En el reino de Nimrath
En las profundidades de Nimrath, donde las cavernas estaban iluminadas por cristales oscuros que pulsaban con una luz tenue y azulada, el rey Maelor caminaba de un lado a otro en su salón privado. Las paredes de piedra negra absorbían el sonido, haciendo que cada paso resonara como un eco de sus preocupaciones. Mapas arrugados cubrían la mesa central, marcados con flechas rojas que indicaban avances de Eldric, reinos caídos, rutas de escape.

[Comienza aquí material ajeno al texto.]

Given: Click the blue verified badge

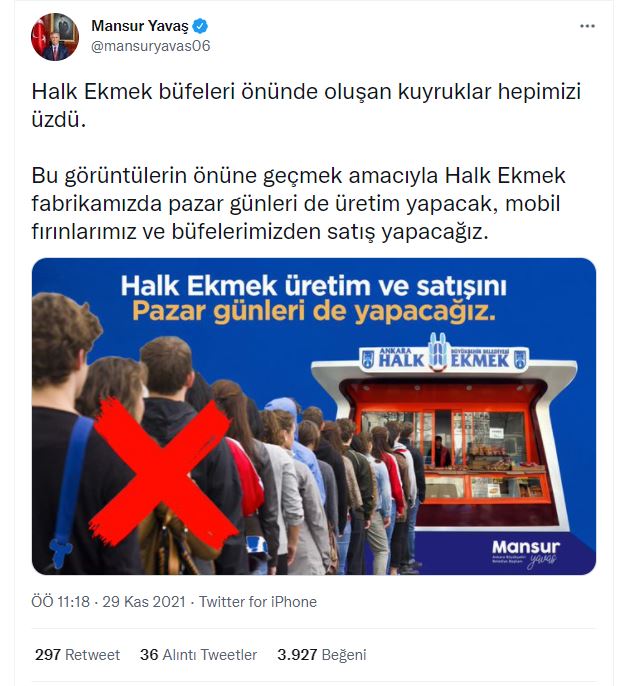Looking at the screenshot, I should pyautogui.click(x=200, y=26).
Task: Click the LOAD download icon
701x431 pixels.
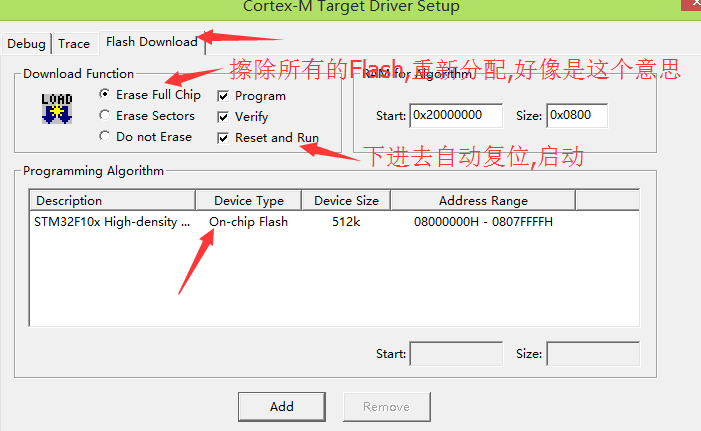Action: 57,109

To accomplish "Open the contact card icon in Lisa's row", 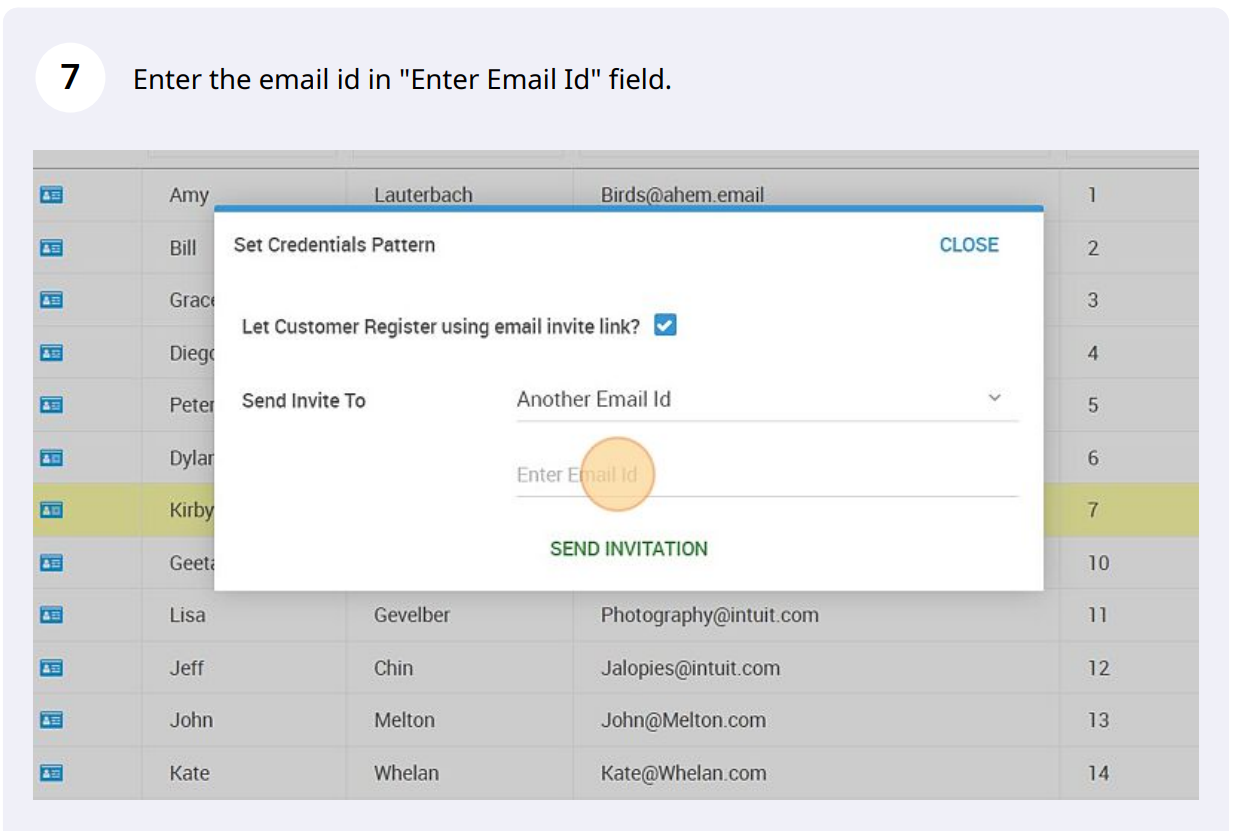I will [x=51, y=615].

Maelor se detuvo frente a un tapiz que mostraba la historia de Nimrath: batallas ganadas en sombras, alianzas forjadas en sangre. Pero ahora… ahora todo pendía de un hilo.
Thalion. Su hijo. El príncipe que había enviado a Lúthien con esperanza en el corazón y miedo en el estómago. Maelor recordaba la despedida: Thalion, alto y orgulloso, con esa determinación que lo hacía tan parecido a él mismo de joven. 
—Padre, resolveremos esto —había dicho Thalion, abrazándolo con fuerza—. En paz.
Pero Maelor no era tonto. Sabía de Eldric. Sabía del Cristal. Sabía que la oscuridad se extendía como una plaga. Y Thalion estaba en el centro de la tormenta.
Se sentó en su trono de piedra, frotándose las sienes. La reina Elara había muerto años atrás, dejándolo solo con sus preocupaciones. Thalion era todo lo que le quedaba. 
—Que los dioses lo protejan —murmuró, mirando el techo de la caverna como si pudiera ver a través de él hasta Lúthien—. Y que regrese entero.
El futuro era incierto. La guerra se acercaba. Y Maelor, por primera vez en siglos, sentía miedo.